The Homebuyer Protection Act applies to all new residential construction. It also applies to any residential property where $50,000 in remodeling or renovation has been done within 90 days of a sale. If the property falls into one of these two categories, the Act applies to the property and a CCB “Notice of Compliance with the Homebuyer Protection Act” form must be given to the buyer.

The form has two sections: “A” and “B.” Section “A” informs the buyer that the provisions of 87.007 do not apply to the particular sale. The Act applies to the sale if any work for which a lien might attach was completed within 75 days of the date of sale. The date of sale is the date the buyer becomes bound on the contract. If the seller knows no person may file a lien against the property, they may check the box in section A. Section “B” informs the buyer that the Act does apply to the particular sale. Section “B” also gives the buyer notice of how the seller will comply with the Act. There are five ways listed on the form for the seller to comply. The seller is free to choose any of the five. Click here to see a flow chart of timelines and choices involved.
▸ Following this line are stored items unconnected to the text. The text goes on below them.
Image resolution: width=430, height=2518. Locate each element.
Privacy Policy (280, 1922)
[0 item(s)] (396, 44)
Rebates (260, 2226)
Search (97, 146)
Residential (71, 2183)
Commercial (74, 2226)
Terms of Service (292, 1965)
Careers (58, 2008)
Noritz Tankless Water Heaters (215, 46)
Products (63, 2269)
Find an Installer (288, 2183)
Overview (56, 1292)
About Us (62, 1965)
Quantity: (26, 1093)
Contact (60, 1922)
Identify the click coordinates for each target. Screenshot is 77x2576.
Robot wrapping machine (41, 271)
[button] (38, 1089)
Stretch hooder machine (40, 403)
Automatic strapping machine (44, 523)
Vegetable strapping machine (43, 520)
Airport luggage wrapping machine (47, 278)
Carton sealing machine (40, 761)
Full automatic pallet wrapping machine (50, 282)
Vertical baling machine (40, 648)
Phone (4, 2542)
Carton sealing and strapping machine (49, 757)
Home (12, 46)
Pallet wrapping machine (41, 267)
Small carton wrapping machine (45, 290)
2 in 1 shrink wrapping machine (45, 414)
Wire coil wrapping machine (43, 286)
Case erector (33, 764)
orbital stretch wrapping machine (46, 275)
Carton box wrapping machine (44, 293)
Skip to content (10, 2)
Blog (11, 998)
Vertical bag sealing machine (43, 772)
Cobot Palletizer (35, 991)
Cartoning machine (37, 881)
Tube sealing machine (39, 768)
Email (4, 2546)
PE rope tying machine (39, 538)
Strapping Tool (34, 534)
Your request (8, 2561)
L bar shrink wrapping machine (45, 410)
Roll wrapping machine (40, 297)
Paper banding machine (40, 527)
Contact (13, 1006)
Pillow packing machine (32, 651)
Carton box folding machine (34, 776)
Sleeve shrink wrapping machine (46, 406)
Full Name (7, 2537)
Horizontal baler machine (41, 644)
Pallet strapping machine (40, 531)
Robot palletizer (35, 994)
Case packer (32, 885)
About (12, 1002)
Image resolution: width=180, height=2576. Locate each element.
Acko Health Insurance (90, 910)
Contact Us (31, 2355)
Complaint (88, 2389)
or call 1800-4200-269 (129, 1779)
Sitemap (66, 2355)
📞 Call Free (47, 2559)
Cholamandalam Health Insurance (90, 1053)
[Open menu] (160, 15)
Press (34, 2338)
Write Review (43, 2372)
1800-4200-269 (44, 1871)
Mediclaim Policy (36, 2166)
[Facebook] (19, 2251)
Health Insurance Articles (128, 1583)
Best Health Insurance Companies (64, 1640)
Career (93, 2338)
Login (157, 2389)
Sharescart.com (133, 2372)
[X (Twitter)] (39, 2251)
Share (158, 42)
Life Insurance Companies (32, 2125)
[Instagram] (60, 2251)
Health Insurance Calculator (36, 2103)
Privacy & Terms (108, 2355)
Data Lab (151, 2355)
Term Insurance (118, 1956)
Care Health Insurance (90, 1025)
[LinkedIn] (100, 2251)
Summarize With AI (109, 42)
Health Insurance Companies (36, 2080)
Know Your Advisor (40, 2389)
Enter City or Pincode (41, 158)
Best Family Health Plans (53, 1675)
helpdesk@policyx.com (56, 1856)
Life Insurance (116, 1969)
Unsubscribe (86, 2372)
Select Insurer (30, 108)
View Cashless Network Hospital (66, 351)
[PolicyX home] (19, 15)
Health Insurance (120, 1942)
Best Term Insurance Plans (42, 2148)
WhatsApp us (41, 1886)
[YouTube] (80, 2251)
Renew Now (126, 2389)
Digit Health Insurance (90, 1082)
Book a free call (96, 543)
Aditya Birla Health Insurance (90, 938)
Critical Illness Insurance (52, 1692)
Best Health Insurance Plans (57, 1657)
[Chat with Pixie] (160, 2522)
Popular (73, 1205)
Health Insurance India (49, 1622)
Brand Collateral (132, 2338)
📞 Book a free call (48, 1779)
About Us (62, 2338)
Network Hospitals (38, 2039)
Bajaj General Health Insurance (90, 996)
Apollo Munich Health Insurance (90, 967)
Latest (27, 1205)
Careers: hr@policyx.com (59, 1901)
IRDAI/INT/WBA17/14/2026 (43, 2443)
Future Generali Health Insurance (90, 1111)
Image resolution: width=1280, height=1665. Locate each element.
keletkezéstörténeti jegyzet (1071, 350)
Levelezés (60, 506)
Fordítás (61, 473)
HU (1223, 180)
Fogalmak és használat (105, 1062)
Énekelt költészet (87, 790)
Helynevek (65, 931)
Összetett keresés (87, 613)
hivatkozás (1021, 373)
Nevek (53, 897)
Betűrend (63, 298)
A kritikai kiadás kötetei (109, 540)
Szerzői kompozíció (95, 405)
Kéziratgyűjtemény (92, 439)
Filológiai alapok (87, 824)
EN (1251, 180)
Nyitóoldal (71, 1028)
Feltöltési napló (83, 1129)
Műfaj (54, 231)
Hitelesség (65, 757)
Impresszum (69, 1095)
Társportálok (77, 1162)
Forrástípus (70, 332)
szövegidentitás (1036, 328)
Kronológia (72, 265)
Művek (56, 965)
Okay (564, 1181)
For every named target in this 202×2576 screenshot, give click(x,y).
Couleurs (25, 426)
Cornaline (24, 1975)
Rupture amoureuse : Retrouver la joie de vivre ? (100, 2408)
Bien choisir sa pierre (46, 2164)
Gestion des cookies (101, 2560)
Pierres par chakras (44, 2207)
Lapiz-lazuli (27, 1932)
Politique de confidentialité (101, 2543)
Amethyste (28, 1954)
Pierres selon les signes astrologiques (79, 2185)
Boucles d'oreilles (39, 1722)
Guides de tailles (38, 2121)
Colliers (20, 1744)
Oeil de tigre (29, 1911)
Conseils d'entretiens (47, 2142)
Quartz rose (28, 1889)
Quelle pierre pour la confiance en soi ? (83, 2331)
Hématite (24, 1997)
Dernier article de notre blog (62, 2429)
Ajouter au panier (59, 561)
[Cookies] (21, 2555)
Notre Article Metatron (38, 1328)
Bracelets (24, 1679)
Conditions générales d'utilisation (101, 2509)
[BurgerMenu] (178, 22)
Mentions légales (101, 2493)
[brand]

The process just described can be confusing to real estate licensees if not addressed one step at a time. The first question, asked at the time of listing, is: does the Act apply to the property? That is, is this property new residential construction or has it had $50,000 or more worth of improvements within the last 90 days? If the answer is yes, the Act applies to the property and the seller will need to get the CCB “Notice of Compliance with the Homebuyer Protection Act” form. The seller can get the form by clicking here.

If the Act applies to a sale, which of the allowed protections listed in Section “B” of the form might best suit the seller’s circumstances is a business question for the seller. To the extent that answering that business question requires legal knowledge, it is beyond the expertise of a real estate licensee. Do not let your client involve you in the unauthorized practice of law. That said, you should know enough about the Act to advise your client on its basic operation so they can make informed choices.